Las obras públicas nacen ajenas al mercado, su utilidad a largo plazo es dudosa y su capacidad para generar beneficios, escasa. Por poner un ejemplo, durante 2007 las empresas públicas de la Generalitat valenciana tuvieron unos ingresos que ascendieron a 936,30 millones de euros, mientras que sus gastos supusieron 1.760,19 millones, por lo que las pérdidas fueron de 823,89 millones. Si hacemos el esfuerzo de obviar que muchos de esos ingresos provienen directamente de partidas presupuestarias que el Gobierno valenciano adjudica, está claro que ninguna sociedad privada puede sobrevivir más de un minuto con semejante contabilidad. Un macroproyecto de ocio como la Ciudad de las Artes y las Ciencias tuvo durante ese año unos ingresos de 47,72 millones mientras que sus gastos fueron de 110,48 millones y uno de sus principales edificios, el Palau de les Arts, acumula un sobrecoste de 336% sobre el inicialmente calculado. Los Ferrocarriles de la Generalitat Valenciana, citando ahora un caso más práctico, acumularon unas pérdidas de 89,90 millones y el Gobierno regional se plantea apostar por la gestión privada en algunas de sus líneas con la esperanza de recuperar parte de estas inversiones.

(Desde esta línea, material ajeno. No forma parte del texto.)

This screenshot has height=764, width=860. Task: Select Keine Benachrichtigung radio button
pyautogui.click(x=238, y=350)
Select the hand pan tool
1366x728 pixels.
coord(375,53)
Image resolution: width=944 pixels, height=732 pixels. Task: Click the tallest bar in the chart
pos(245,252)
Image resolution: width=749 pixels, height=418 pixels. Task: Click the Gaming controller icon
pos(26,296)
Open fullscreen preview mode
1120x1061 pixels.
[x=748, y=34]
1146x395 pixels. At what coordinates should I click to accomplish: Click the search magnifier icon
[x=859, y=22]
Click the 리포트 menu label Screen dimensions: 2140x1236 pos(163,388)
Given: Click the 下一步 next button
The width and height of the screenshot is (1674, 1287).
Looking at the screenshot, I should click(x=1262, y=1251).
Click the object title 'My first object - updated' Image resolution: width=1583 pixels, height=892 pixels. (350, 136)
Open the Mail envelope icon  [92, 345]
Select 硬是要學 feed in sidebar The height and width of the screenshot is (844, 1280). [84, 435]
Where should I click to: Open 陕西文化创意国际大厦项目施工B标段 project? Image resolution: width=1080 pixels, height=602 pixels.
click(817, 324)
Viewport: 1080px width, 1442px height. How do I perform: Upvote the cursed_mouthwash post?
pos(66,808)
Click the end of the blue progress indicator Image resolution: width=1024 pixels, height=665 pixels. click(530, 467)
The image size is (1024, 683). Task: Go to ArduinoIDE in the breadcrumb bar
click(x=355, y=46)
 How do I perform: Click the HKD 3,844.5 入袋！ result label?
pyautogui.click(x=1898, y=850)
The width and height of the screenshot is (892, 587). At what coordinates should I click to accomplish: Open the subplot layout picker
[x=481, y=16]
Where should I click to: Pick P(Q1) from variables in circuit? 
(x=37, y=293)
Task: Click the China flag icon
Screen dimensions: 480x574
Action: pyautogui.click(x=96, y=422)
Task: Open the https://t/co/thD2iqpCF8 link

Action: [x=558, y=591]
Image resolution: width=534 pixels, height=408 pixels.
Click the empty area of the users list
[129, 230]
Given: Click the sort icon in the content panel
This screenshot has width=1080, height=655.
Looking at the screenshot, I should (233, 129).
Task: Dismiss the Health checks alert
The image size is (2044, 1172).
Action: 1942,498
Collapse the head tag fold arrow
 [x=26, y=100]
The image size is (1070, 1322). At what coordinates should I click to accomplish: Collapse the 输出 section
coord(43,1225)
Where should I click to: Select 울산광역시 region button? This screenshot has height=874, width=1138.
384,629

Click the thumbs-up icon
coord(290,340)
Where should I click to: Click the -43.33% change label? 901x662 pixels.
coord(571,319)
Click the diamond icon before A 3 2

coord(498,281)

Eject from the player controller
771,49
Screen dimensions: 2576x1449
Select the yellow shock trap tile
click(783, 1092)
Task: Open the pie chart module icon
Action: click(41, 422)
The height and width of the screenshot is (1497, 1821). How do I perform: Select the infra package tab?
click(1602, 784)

Pero no confundamos gestión privada con privatización. Estas líneas de metro y tranvía nacen de una decisión política y aunque la gestión sea más eficaz, no desaparecerán si las pérdidas se acumulan. De hecho, la ausencia de competencia y la imposibilidad de obtener un precio de mercado hace que la utilidad y la eficacia de estas iniciativas públicas sea imposible de determinar. Resulta indignante que mientras muchos comercios y pymes se ven abocados a bajar los precios de sus mercancías y servicios y reducir sus márgenes para sobrevivir, los precios que dependen de decisiones públicas suben en todos los casos.
Pero a pesar de todo, pocos dudan hoy de la utilidad de estas obras y construcciones. Para muchos, alguien tiene que construir carreteras, aeropuertos, grandes complejos urbanísticos, puertos, centros de producción de energía, líneas de comunicación, grandes proyectos hídricos o centros de ocio y cultura; y qué mejor que el Estado que (aparentemente) todo lo sabe. A la sociedad, al menos a la española, le cuesta mucho creer, porque no pasa de una cuestión de fe, que el mercado es capaz de crear todo eso y más, y que tiene suficientes mecanismos para aprovechar esas oportunidades que nacen de las necesidades de todos y cada uno de nosotros y no de la brillante idea de un político iluminado y que también tiene los mecanismos necesarios para que las malas ideas y las malas empresas desaparezcan y no se perpetúen como les pasa a las "empresas" públicas.